▸ **INSTRUCTIONS TO FOLLOW**
Convert the rows starting with the line that contains "Go to the Clubs tab" and going on through the line that contains "Action: tap(203, 418)" into a Markdown table with the columns Row and Line, numbering each line and leaving out blank lines.

--*--

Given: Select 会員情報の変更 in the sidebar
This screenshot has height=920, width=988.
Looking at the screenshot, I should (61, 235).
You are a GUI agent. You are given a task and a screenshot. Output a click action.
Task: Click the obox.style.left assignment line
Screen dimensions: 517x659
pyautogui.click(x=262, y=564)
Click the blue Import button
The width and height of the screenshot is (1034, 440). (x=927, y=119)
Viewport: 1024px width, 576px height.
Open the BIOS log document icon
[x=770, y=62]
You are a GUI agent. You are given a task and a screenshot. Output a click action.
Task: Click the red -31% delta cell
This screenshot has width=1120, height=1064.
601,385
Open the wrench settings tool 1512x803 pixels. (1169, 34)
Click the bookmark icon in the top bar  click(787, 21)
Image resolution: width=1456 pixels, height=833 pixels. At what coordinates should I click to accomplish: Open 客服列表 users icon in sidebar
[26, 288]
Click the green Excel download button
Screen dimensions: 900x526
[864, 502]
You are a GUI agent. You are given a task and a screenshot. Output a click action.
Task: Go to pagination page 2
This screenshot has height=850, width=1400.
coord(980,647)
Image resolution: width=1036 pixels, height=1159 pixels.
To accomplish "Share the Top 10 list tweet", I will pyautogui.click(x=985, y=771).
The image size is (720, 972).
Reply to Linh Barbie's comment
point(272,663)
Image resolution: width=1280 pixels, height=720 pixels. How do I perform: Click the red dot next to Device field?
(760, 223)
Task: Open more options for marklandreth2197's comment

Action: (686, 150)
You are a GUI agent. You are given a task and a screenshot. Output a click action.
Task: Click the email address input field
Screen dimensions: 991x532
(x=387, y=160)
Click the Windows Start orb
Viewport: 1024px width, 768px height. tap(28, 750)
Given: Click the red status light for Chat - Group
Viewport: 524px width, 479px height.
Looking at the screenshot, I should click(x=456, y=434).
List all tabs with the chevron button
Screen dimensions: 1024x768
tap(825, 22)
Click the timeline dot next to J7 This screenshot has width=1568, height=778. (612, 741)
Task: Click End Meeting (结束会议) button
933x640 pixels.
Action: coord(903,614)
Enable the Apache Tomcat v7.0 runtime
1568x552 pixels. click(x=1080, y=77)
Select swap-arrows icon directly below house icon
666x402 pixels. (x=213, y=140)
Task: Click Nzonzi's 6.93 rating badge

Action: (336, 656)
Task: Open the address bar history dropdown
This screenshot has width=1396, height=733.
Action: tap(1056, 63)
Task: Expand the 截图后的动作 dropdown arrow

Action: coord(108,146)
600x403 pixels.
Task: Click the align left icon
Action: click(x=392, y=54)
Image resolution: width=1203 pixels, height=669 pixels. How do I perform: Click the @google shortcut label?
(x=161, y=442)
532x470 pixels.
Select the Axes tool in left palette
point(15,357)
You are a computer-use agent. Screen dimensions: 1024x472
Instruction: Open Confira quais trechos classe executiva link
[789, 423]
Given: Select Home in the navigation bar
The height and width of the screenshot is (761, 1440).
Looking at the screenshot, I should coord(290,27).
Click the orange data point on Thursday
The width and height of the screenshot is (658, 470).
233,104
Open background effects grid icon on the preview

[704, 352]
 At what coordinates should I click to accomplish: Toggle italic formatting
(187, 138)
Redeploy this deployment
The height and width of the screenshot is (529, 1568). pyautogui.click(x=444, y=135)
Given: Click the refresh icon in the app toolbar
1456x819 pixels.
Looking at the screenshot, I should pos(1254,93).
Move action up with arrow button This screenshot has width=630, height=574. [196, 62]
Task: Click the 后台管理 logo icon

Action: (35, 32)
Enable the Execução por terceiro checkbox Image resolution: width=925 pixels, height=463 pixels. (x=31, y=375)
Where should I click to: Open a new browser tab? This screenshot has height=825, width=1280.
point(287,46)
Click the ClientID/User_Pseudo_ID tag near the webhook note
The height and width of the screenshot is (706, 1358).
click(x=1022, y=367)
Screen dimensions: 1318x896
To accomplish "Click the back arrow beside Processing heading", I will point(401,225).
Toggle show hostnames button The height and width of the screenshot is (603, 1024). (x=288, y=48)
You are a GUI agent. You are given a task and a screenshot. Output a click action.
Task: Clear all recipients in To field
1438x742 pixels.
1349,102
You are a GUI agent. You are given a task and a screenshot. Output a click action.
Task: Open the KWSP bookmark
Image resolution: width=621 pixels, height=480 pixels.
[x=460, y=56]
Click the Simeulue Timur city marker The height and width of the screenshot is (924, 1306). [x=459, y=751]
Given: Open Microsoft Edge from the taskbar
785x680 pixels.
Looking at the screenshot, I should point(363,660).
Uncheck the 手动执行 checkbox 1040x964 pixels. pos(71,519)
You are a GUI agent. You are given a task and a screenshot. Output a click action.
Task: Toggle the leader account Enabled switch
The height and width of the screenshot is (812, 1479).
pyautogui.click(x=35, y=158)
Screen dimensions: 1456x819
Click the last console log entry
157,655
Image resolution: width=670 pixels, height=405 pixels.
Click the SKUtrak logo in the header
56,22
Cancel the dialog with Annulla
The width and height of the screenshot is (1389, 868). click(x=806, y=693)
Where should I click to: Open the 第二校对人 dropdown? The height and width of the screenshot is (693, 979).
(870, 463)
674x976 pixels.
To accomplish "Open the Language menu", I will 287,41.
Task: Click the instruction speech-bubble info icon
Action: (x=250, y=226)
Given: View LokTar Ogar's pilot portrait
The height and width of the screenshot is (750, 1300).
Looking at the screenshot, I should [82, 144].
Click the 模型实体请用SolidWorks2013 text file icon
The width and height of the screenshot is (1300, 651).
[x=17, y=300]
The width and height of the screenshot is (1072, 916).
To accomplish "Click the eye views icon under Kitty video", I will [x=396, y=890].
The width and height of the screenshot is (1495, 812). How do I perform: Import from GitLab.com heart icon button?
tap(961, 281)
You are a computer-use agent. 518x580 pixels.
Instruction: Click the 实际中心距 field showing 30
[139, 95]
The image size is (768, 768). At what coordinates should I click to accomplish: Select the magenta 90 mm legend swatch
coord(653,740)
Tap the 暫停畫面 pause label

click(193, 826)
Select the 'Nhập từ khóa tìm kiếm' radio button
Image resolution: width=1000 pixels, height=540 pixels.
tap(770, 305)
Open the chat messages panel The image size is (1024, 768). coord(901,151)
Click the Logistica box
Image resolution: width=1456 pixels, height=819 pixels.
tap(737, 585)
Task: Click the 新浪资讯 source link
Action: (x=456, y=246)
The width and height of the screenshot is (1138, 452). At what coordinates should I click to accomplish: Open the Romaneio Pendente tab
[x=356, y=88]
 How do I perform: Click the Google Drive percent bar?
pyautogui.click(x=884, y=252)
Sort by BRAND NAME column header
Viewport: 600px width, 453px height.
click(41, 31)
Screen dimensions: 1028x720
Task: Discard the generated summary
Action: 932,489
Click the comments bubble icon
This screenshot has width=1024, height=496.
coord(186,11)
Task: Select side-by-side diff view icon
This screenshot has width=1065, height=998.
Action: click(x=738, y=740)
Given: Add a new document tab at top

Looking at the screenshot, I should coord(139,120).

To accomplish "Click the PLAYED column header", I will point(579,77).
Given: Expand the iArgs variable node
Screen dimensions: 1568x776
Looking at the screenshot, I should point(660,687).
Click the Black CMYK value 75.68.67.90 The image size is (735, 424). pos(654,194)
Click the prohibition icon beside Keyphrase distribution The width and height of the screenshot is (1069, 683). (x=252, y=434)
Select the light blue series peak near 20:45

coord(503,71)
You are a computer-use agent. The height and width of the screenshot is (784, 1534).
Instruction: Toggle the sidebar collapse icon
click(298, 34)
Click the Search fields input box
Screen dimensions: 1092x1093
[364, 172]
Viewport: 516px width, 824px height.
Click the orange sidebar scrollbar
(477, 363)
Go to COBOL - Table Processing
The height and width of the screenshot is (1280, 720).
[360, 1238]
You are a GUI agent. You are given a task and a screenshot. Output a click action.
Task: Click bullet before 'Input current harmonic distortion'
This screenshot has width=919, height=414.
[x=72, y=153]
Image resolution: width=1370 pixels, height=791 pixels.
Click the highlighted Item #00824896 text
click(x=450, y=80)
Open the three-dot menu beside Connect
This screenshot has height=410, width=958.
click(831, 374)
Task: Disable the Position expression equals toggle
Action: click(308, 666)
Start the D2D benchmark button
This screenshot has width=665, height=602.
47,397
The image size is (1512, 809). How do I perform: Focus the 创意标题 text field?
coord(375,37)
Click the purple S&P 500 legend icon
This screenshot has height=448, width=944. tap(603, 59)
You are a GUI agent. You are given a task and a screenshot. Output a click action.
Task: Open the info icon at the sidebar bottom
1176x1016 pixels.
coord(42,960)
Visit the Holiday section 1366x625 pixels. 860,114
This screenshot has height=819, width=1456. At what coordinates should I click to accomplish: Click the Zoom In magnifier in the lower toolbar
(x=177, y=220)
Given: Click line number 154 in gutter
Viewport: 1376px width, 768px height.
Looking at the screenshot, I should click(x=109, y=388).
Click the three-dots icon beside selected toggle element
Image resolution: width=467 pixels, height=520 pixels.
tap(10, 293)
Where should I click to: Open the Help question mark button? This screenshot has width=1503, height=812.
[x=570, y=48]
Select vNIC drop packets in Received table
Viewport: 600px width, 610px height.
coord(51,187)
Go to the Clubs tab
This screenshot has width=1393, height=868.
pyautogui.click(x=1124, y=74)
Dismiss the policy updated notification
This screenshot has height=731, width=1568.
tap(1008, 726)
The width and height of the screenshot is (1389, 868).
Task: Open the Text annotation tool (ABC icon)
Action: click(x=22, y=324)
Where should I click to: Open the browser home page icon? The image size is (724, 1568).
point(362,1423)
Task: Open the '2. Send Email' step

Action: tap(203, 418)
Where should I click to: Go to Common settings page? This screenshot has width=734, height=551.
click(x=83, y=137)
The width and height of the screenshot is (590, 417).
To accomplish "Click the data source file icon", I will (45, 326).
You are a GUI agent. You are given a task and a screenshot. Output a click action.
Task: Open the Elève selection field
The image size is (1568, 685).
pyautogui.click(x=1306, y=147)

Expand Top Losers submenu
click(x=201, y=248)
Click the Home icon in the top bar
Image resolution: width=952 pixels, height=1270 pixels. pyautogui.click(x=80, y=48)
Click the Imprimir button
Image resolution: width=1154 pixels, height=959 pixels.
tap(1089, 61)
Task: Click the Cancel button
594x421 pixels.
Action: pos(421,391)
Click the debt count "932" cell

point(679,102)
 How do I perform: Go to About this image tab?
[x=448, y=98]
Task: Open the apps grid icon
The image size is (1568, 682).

--*--

▸ **TASK SOLUTION**
| Row | Line |
|---|---|
| 1 | Go to the Clubs tab |
| 2 | This screenshot has width=1393, height=868. |
| 3 | pyautogui.click(x=1124, y=74) |
| 4 | Dismiss the policy updated notification |
| 5 | This screenshot has height=731, width=1568. |
| 6 | tap(1008, 726) |
| 7 | The width and height of the screenshot is (1389, 868). |
| 8 | Task: Open the Text annotation tool (ABC icon) |
| 9 | Action: click(x=22, y=324) |
| 10 | Where should I click to: Open the browser home page icon? The image size is (724, 1568). |
| 11 | point(362,1423) |
| 12 | Task: Open the '2. Send Email' step |
| 13 | Action: tap(203, 418) |